Learning Before Birth: New Science on Baby Brain Development
Your Baby's Brain Is Learning Before Birth: New 2025 Science Confirms It
Place your hand on your belly. Your baby is listening right now. By 35 weeks, they recognize your voice. By birth, they'll remember the stories you read.
What if 20 minutes of daily reading could shape your baby's brain before they take their first breath? A groundbreaking 2025 study from Canadian researchers proves it can. Here's what this means for you and your growing baby.

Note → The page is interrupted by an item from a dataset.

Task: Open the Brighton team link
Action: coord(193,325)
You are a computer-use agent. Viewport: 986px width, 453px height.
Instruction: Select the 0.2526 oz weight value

Brain Imaging Reveals Prenatal Learning in Action
Researchers at Sainte-Justine University Hospital in Montreal tested 60 newborns within three days of birth using functional near-infrared spectroscopy (fNIRS), a brain imaging technique that measures neural activity. While these newborns listened to different languages, scientists watched their brains respond in real time.
The discovery was remarkable. Babies who had been exposed to a foreign language during the final weeks of pregnancy processed that language exactly like their native tongue. Their brain activation patterns were identical. Meanwhile, babies who heard a completely unfamiliar language showed entirely different neural responses.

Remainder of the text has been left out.